Like other radicals who used dynamite bombs in those years to protest the government’s policies on war, racial injustice, and corporate greed, the WUO also believed that such acts deserved to be met with a revolution. Although in its entire duration of existence, the body used only 25 bombs -- all of which were relatively small. Its activists, on an average, set off one bomb every six months and they mainly targeted bathrooms in government buildings and corporate headquarters. Originally called the Weathermen, the WUO, however, was never too big a threat to America’s existence.

There were times when Weather Underground made a noise

In the early part of the 1970s, the WUO had carried out some spectacular operations that included the bombing of the Capitol (March 1971), of the Pentagon (May 1972) and that of the state department (January 1975). The WUO functionaries were determined revolutionaries who wanted to destroy the system and the FBI wanted to stop them -- sometimes even overestimating their strength. By 1971, long after the Weathermen changed their name to Weather Underground, it became clear that the FBI was overestimating the threat but yet as a battle for prestige, the agency kept on pursuing the group in terms of both manpower and money. But despite all its efforts, the FBI could never catch a single major figure of the group permanently.

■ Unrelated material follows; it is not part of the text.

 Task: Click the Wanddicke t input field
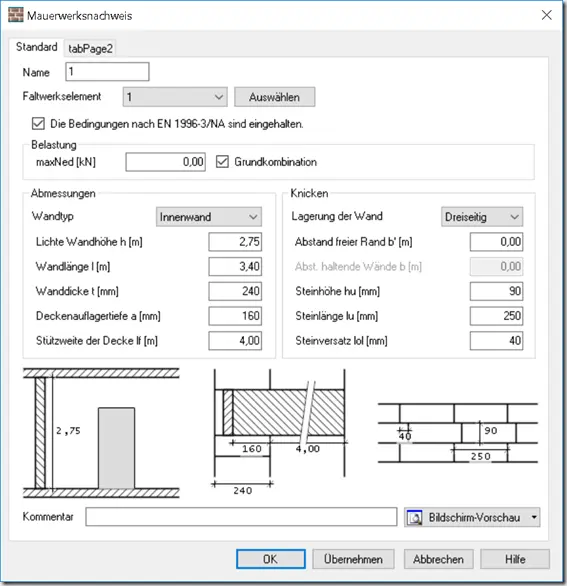pyautogui.click(x=235, y=291)
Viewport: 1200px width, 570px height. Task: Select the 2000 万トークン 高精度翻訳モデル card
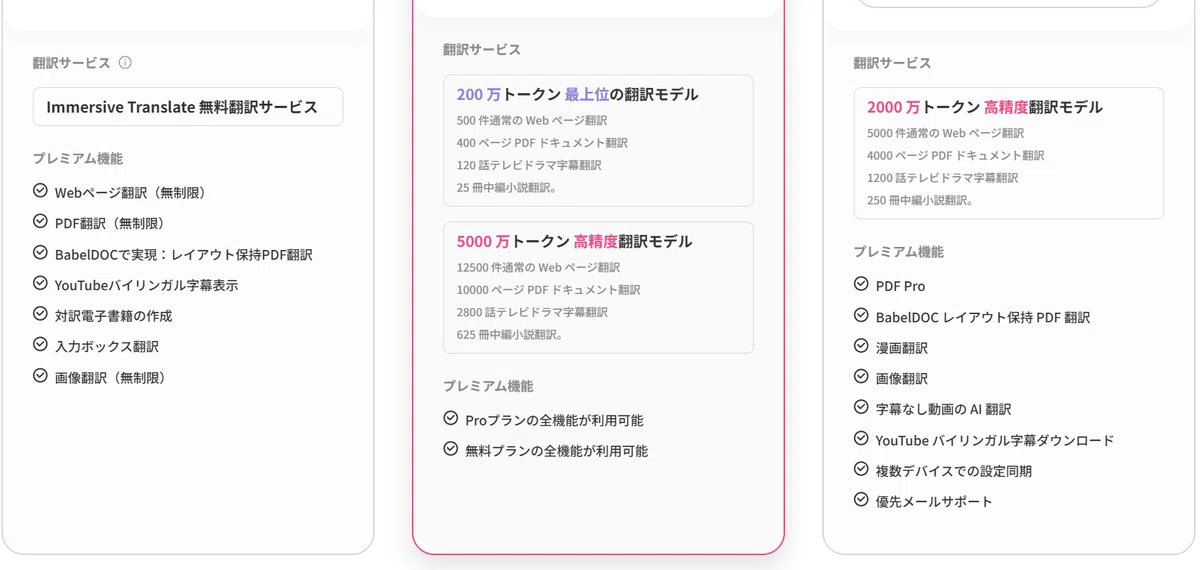point(1009,153)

The revolutionaries remained at large until 1977-80 when most of them gave up their revolution and returned to mainstream society.

The WUO wanted to see themselves as revolutionaries who are not just students reacting in anger over issues like the Vietnam War or racist injustice but as organizers with a political mind. They wanted to build a counterculture comprising disaffected young people that would empower their revolutionary project. But WUO’s policy of bombing had not won them the expected support and even the most radical underground newspaper of the time, Berkeley Tribe, felt that the body would only discredit itself with a bombing policy and get isolated.

By 1974, the body’s leadership realized the challenge and in a secretly printed book called ‘Prairie Fire’, it concluded that the only way forward to see a revolution gaining success in the US was by convincing the country’s working class. The book kicked off an ideological struggle within the body and the more radical wing prevailed over others in 1976. From that year onwards, those in the body favoring a more above-ground operation, like Ayers and Dohrn, either drifted away from the group or were expelled on charges of showing moderation. However, the group’s new leader Clayton van Lydegraf proved to be less than effective and that saw the core of his group being caught in 1977 and imprisoned. Over the next three years, a vast majority of the group’s members surfaced voluntarily and returned to the mainstream. 

WUO though did not last long but its contribution towards serving rights of the black, women, gay and other communities cannot be overlooked.